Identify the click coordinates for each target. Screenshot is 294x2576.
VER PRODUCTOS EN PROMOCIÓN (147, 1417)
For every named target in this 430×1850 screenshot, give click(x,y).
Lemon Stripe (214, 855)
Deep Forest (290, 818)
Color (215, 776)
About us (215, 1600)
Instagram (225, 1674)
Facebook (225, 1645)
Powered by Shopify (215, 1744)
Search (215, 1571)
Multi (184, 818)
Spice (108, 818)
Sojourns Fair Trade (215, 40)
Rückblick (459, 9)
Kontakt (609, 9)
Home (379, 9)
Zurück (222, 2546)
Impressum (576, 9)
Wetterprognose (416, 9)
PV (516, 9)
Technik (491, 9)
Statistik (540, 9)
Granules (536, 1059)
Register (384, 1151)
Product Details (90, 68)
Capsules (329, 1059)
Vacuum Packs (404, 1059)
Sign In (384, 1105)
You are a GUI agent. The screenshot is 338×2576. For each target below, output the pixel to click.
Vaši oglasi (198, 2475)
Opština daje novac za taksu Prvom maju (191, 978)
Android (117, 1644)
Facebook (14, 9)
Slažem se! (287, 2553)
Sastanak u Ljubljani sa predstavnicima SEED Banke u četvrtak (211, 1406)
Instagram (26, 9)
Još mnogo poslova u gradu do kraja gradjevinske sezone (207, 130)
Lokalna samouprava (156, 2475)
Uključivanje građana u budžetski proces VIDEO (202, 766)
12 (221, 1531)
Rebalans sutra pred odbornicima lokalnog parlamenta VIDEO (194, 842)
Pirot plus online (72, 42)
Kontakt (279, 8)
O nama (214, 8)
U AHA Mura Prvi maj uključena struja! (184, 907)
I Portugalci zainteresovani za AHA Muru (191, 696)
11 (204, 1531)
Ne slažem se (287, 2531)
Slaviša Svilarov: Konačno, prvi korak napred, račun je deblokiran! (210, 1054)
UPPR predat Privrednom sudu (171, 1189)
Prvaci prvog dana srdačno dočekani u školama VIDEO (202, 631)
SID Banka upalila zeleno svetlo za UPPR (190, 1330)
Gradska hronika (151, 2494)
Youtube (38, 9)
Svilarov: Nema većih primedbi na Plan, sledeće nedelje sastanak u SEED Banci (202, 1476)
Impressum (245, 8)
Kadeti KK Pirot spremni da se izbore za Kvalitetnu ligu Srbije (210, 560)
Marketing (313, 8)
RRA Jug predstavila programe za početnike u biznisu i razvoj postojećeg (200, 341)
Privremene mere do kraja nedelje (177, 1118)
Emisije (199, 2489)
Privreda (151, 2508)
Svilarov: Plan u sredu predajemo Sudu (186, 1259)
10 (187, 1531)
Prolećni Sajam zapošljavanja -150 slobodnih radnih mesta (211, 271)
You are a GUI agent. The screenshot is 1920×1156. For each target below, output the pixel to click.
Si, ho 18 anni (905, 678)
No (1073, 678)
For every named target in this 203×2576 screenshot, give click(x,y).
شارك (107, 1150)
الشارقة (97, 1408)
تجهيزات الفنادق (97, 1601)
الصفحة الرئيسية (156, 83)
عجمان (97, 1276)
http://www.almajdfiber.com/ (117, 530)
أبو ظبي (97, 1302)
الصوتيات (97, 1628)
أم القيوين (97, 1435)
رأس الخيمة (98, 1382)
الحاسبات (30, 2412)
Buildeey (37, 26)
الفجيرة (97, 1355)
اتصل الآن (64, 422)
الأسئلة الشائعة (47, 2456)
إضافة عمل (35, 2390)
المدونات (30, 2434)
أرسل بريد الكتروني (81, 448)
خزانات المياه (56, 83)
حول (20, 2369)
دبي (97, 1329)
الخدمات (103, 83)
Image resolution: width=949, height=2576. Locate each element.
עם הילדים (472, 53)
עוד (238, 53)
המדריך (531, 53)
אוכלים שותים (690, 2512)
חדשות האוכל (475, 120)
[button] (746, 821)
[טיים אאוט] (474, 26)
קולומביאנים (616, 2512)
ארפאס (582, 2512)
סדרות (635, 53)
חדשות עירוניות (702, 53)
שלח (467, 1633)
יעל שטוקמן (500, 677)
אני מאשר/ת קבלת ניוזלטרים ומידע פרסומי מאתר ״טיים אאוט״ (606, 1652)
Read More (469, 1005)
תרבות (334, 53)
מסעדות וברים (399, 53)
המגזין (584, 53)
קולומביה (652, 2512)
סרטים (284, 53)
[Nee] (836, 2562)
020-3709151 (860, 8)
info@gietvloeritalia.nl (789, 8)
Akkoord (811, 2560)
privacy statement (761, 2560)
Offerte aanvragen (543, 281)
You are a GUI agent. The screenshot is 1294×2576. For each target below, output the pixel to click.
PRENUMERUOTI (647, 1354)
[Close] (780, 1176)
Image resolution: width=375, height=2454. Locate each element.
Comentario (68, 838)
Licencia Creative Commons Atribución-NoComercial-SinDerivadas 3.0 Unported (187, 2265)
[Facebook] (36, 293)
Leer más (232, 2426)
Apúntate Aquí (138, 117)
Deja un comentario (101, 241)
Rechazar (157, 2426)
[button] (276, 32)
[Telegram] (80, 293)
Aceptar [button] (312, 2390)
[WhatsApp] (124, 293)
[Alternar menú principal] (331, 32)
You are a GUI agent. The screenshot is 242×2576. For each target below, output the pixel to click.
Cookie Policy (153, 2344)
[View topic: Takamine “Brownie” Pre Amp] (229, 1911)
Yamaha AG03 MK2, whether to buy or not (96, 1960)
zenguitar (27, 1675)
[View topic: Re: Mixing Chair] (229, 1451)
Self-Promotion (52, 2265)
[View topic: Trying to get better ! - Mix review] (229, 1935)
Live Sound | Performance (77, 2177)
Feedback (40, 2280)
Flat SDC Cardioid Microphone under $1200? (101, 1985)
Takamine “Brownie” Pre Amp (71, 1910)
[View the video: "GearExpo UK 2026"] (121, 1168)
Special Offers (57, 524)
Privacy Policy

### TASK BRIEF
Above are the records; copy all of them exactly.

### SOLUTION FOR THIS EXERCISE
Identify the click coordinates for each target. Screenshot is 294x2576.
VER PRODUCTOS EN PROMOCIÓN (147, 1417)
For every named target in this 430×1850 screenshot, give click(x,y).
Lemon Stripe (214, 855)
Deep Forest (290, 818)
Color (215, 776)
About us (215, 1600)
Instagram (225, 1674)
Facebook (225, 1645)
Powered by Shopify (215, 1744)
Search (215, 1571)
Multi (184, 818)
Spice (108, 818)
Sojourns Fair Trade (215, 40)
Rückblick (459, 9)
Kontakt (609, 9)
Home (379, 9)
Zurück (222, 2546)
Impressum (576, 9)
Wetterprognose (416, 9)
PV (516, 9)
Technik (491, 9)
Statistik (540, 9)
Granules (536, 1059)
Register (384, 1151)
Product Details (90, 68)
Capsules (329, 1059)
Vacuum Packs (404, 1059)
Sign In (384, 1105)
You are a GUI agent. The screenshot is 338×2576. For each target below, output the pixel to click.
Vaši oglasi (198, 2475)
Opština daje novac za taksu Prvom maju (191, 978)
Android (117, 1644)
Facebook (14, 9)
Slažem se! (287, 2553)
Sastanak u Ljubljani sa predstavnicima SEED Banke u četvrtak (211, 1406)
Instagram (26, 9)
Još mnogo poslova u gradu do kraja gradjevinske sezone (207, 130)
Lokalna samouprava (156, 2475)
Uključivanje građana u budžetski proces VIDEO (202, 766)
12 (221, 1531)
Rebalans sutra pred odbornicima lokalnog parlamenta VIDEO (194, 842)
Pirot plus online (72, 42)
Kontakt (279, 8)
O nama (214, 8)
U AHA Mura Prvi maj uključena struja! (184, 907)
I Portugalci zainteresovani za AHA Muru (191, 696)
11 (204, 1531)
Ne slažem se (287, 2531)
Slaviša Svilarov: Konačno, prvi korak napred, račun je deblokiran! (210, 1054)
UPPR predat Privrednom sudu (171, 1189)
Prvaci prvog dana srdačno dočekani u školama VIDEO (202, 631)
SID Banka upalila zeleno svetlo za UPPR (190, 1330)
Gradska hronika (151, 2494)
Youtube (38, 9)
Svilarov: Nema većih primedbi na Plan, sledeće nedelje sastanak u SEED Banci (202, 1476)
Impressum (245, 8)
Kadeti KK Pirot spremni da se izbore za Kvalitetnu ligu Srbije (210, 560)
Marketing (313, 8)
RRA Jug predstavila programe za početnike u biznisu i razvoj postojećeg (200, 341)
Privremene mere do kraja nedelje (177, 1118)
Emisije (199, 2489)
Privreda (151, 2508)
Svilarov: Plan u sredu predajemo Sudu (186, 1259)
10 (187, 1531)
Prolećni Sajam zapošljavanja -150 slobodnih radnih mesta (211, 271)
You are a GUI agent. The screenshot is 1920×1156. For each target below, output the pixel to click.
Si, ho 18 anni (905, 678)
No (1073, 678)
For every named target in this 203×2576 screenshot, give click(x,y).
شارك (107, 1150)
الشارقة (97, 1408)
تجهيزات الفنادق (97, 1601)
الصفحة الرئيسية (156, 83)
عجمان (97, 1276)
http://www.almajdfiber.com/ (117, 530)
أبو ظبي (97, 1302)
الصوتيات (97, 1628)
أم القيوين (97, 1435)
رأس الخيمة (98, 1382)
الحاسبات (30, 2412)
Buildeey (37, 26)
الفجيرة (97, 1355)
اتصل الآن (64, 422)
الأسئلة الشائعة (47, 2456)
إضافة عمل (35, 2390)
المدونات (30, 2434)
أرسل بريد الكتروني (81, 448)
خزانات المياه (56, 83)
حول (20, 2369)
دبي (97, 1329)
الخدمات (103, 83)
Image resolution: width=949, height=2576. Locate each element.
עם הילדים (472, 53)
עוד (238, 53)
המדריך (531, 53)
אוכלים שותים (690, 2512)
חדשות האוכל (475, 120)
[button] (746, 821)
[טיים אאוט] (474, 26)
קולומביאנים (616, 2512)
ארפאס (582, 2512)
סדרות (635, 53)
חדשות עירוניות (702, 53)
שלח (467, 1633)
יעל שטוקמן (500, 677)
אני מאשר/ת קבלת ניוזלטרים ומידע פרסומי מאתר ״טיים אאוט״ (606, 1652)
Read More (469, 1005)
תרבות (334, 53)
מסעדות וברים (399, 53)
המגזין (584, 53)
קולומביה (652, 2512)
סרטים (284, 53)
[Nee] (836, 2562)
020-3709151 (860, 8)
info@gietvloeritalia.nl (789, 8)
Akkoord (811, 2560)
privacy statement (761, 2560)
Offerte aanvragen (543, 281)
You are a GUI agent. The screenshot is 1294×2576. For each target below, output the pixel to click.
PRENUMERUOTI (647, 1354)
[Close] (780, 1176)
Image resolution: width=375, height=2454. Locate each element.
Comentario (68, 838)
Licencia Creative Commons Atribución-NoComercial-SinDerivadas 3.0 Unported (187, 2265)
[Facebook] (36, 293)
Leer más (232, 2426)
Apúntate Aquí (138, 117)
Deja un comentario (101, 241)
Rechazar (157, 2426)
[button] (276, 32)
[Telegram] (80, 293)
Aceptar [button] (312, 2390)
[WhatsApp] (124, 293)
[Alternar menú principal] (331, 32)
You are a GUI agent. The screenshot is 242×2576. For each target below, output the pixel to click.
Cookie Policy (153, 2344)
[View topic: Takamine “Brownie” Pre Amp] (229, 1911)
Yamaha AG03 MK2, whether to buy or not (96, 1960)
zenguitar (27, 1675)
[View topic: Re: Mixing Chair] (229, 1451)
Self-Promotion (52, 2265)
[View topic: Trying to get better ! - Mix review] (229, 1935)
Live Sound | Performance (77, 2177)
Feedback (40, 2280)
Flat SDC Cardioid Microphone under $1200? (101, 1985)
Takamine “Brownie” Pre Amp (71, 1910)
[View the video: "GearExpo UK 2026"] (121, 1168)
Special Offers (57, 524)
Privacy Policy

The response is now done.